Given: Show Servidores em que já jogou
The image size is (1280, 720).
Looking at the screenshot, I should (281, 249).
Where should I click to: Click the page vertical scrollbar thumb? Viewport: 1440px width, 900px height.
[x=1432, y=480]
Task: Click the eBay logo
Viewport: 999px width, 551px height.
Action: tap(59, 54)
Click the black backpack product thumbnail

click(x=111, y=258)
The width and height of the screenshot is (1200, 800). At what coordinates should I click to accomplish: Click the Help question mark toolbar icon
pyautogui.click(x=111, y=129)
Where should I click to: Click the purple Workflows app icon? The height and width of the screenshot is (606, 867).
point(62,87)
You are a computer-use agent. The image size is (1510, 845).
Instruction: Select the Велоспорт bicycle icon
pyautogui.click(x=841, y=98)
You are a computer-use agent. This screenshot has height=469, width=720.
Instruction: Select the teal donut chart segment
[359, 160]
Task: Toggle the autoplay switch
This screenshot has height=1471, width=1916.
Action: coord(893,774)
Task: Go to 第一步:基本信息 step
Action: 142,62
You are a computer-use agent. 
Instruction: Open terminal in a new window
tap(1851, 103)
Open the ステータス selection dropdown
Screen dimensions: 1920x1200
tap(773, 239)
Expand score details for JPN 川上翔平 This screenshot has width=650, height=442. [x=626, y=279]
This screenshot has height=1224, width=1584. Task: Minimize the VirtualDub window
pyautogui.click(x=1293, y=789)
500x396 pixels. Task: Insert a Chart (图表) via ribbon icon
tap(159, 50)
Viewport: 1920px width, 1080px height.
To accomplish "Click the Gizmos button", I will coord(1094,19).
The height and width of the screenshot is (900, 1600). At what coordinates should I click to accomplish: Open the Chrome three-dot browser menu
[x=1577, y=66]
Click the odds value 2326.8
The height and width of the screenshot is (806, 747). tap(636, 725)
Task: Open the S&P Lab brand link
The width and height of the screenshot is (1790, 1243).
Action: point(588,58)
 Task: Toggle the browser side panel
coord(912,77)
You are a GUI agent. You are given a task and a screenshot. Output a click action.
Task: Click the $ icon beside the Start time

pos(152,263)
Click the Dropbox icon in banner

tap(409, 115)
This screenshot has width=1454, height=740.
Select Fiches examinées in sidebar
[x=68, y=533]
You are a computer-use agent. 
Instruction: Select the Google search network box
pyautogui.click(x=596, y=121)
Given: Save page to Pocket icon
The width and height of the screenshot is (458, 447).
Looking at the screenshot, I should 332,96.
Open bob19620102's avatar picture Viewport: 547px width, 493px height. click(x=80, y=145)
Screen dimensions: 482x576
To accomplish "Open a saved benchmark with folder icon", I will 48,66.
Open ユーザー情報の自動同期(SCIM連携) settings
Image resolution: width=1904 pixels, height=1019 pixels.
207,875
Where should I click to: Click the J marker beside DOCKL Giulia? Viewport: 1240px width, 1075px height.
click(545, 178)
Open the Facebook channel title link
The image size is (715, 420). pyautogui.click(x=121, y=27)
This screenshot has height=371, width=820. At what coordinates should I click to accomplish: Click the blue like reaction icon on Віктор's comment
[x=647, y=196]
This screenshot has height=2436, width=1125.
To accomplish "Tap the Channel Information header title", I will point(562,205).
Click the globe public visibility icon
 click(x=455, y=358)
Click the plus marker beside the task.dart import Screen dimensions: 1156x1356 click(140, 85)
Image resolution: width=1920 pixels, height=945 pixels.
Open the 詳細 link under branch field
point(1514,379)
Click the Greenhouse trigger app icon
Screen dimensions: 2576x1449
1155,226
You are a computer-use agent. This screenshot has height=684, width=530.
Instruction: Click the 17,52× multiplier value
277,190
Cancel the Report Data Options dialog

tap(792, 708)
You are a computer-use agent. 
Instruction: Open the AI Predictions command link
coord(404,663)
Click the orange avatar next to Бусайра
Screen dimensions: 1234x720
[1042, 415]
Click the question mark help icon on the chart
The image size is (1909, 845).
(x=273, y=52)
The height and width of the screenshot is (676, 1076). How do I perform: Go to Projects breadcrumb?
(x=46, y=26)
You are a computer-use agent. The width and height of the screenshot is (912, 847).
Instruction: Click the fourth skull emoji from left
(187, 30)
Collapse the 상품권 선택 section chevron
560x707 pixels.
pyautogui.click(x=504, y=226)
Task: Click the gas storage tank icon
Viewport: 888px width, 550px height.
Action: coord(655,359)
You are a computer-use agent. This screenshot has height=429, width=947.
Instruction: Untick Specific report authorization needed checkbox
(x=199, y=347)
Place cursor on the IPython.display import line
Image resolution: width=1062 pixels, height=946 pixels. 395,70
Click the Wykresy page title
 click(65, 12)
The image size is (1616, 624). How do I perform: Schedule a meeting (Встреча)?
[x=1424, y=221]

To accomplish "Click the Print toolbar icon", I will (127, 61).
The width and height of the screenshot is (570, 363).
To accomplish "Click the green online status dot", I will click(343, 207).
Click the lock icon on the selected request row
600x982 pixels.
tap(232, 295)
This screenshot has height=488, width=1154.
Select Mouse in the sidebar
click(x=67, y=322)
++++++
__PROBLEM REQUIREMENTS__: Convert the material above into a JSON array of strings, one string for each line, and omit the blank lines.

__RESULT OF THE TASK__:
[
  "Given: Show Servidores em que já jogou",
  "The image size is (1280, 720).",
  "Looking at the screenshot, I should (281, 249).",
  "Where should I click to: Click the page vertical scrollbar thumb? Viewport: 1440px width, 900px height.",
  "[x=1432, y=480]",
  "Task: Click the eBay logo",
  "Viewport: 999px width, 551px height.",
  "Action: tap(59, 54)",
  "Click the black backpack product thumbnail",
  "click(x=111, y=258)",
  "The width and height of the screenshot is (1200, 800). At what coordinates should I click to accomplish: Click the Help question mark toolbar icon",
  "pyautogui.click(x=111, y=129)",
  "Where should I click to: Click the purple Workflows app icon? The height and width of the screenshot is (606, 867).",
  "point(62,87)",
  "You are a computer-use agent. The image size is (1510, 845).",
  "Instruction: Select the Велоспорт bicycle icon",
  "pyautogui.click(x=841, y=98)",
  "You are a computer-use agent. This screenshot has height=469, width=720.",
  "Instruction: Select the teal donut chart segment",
  "[359, 160]",
  "Task: Toggle the autoplay switch",
  "This screenshot has height=1471, width=1916.",
  "Action: coord(893,774)",
  "Task: Go to 第一步:基本信息 step",
  "Action: 142,62",
  "You are a computer-use agent. ",
  "Instruction: Open terminal in a new window",
  "tap(1851, 103)",
  "Open the ステータス selection dropdown",
  "Screen dimensions: 1920x1200",
  "tap(773, 239)",
  "Expand score details for JPN 川上翔平 This screenshot has width=650, height=442. [x=626, y=279]",
  "This screenshot has height=1224, width=1584. Task: Minimize the VirtualDub window",
  "pyautogui.click(x=1293, y=789)",
  "500x396 pixels. Task: Insert a Chart (图表) via ribbon icon",
  "tap(159, 50)",
  "Viewport: 1920px width, 1080px height.",
  "To accomplish \"Click the Gizmos button\", I will coord(1094,19).",
  "The height and width of the screenshot is (900, 1600). At what coordinates should I click to accomplish: Open the Chrome three-dot browser menu",
  "[x=1577, y=66]",
  "Click the odds value 2326.8",
  "The height and width of the screenshot is (806, 747). tap(636, 725)",
  "Task: Open the S&P Lab brand link",
  "The width and height of the screenshot is (1790, 1243).",
  "Action: point(588,58)",
  " Task: Toggle the browser side panel",
  "coord(912,77)",
  "You are a GUI agent. You are given a task and a screenshot. Output a click action.",
  "Task: Click the $ icon beside the Start time",
  "pos(152,263)",
  "Click the Dropbox icon in banner",
  "tap(409, 115)",
  "This screenshot has width=1454, height=740.",
  "Select Fiches examinées in sidebar",
  "[x=68, y=533]",
  "You are a computer-use agent. ",
  "Instruction: Select the Google search network box",
  "pyautogui.click(x=596, y=121)",
  "Given: Save page to Pocket icon",
  "The width and height of the screenshot is (458, 447).",
  "Looking at the screenshot, I should 332,96.",
  "Open bob19620102's avatar picture Viewport: 547px width, 493px height. click(x=80, y=145)",
  "Screen dimensions: 482x576",
  "To accomplish \"Open a saved benchmark with folder icon\", I will 48,66.",
  "Open ユーザー情報の自動同期(SCIM連携) settings",
  "Image resolution: width=1904 pixels, height=1019 pixels.",
  "207,875",
  "Where should I click to: Click the J marker beside DOCKL Giulia? Viewport: 1240px width, 1075px height.",
  "click(545, 178)",
  "Open the Facebook channel title link",
  "The image size is (715, 420). pyautogui.click(x=121, y=27)",
  "This screenshot has height=371, width=820. At what coordinates should I click to accomplish: Click the blue like reaction icon on Віктор's comment",
  "[x=647, y=196]",
  "This screenshot has height=2436, width=1125.",
  "To accomplish \"Tap the Channel Information header title\", I will point(562,205).",
  "Click the globe public visibility icon",
  " click(x=455, y=358)",
  "Click the plus marker beside the task.dart import Screen dimensions: 1156x1356 click(140, 85)",
  "Image resolution: width=1920 pixels, height=945 pixels.",
  "Open the 詳細 link under branch field",
  "point(1514,379)",
  "Click the Greenhouse trigger app icon",
  "Screen dimensions: 2576x1449",
  "1155,226",
  "You are a computer-use agent. This screenshot has height=684, width=530.",
  "Instruction: Click the 17,52× multiplier value",
  "277,190",
  "Cancel the Report Data Options dialog",
  "tap(792, 708)",
  "You are a computer-use agent. ",
  "Instruction: Open the AI Predictions command link",
  "coord(404,663)",
  "Click the orange avatar next to Бусайра",
  "Screen dimensions: 1234x720",
  "[1042, 415]",
  "Click the question mark help icon on the chart",
  "The image size is (1909, 845).",
  "(x=273, y=52)",
  "The height and width of the screenshot is (676, 1076). How do I perform: Go to Projects breadcrumb?",
  "(x=46, y=26)",
  "You are a computer-use agent. The width and height of the screenshot is (912, 847).",
  "Instruction: Click the fourth skull emoji from left",
  "(187, 30)",
  "Collapse the 상품권 선택 section chevron",
  "560x707 pixels.",
  "pyautogui.click(x=504, y=226)",
  "Task: Click the gas storage tank icon",
  "Viewport: 888px width, 550px height.",
  "Action: coord(655,359)",
  "You are a computer-use agent. This screenshot has height=429, width=947.",
  "Instruction: Untick Specific report authorization needed checkbox",
  "(x=199, y=347)",
  "Place cursor on the IPython.display import line",
  "Image resolution: width=1062 pixels, height=946 pixels. 395,70",
  "Click the Wykresy page title",
  " click(65, 12)",
  "The image size is (1616, 624). How do I perform: Schedule a meeting (Встреча)?",
  "[x=1424, y=221]",
  "To accomplish \"Click the Print toolbar icon\", I will (127, 61).",
  "The width and height of the screenshot is (570, 363).",
  "To accomplish \"Click the green online status dot\", I will click(343, 207).",
  "Click the lock icon on the selected request row",
  "600x982 pixels.",
  "tap(232, 295)",
  "This screenshot has height=488, width=1154.",
  "Select Mouse in the sidebar",
  "click(x=67, y=322)"
]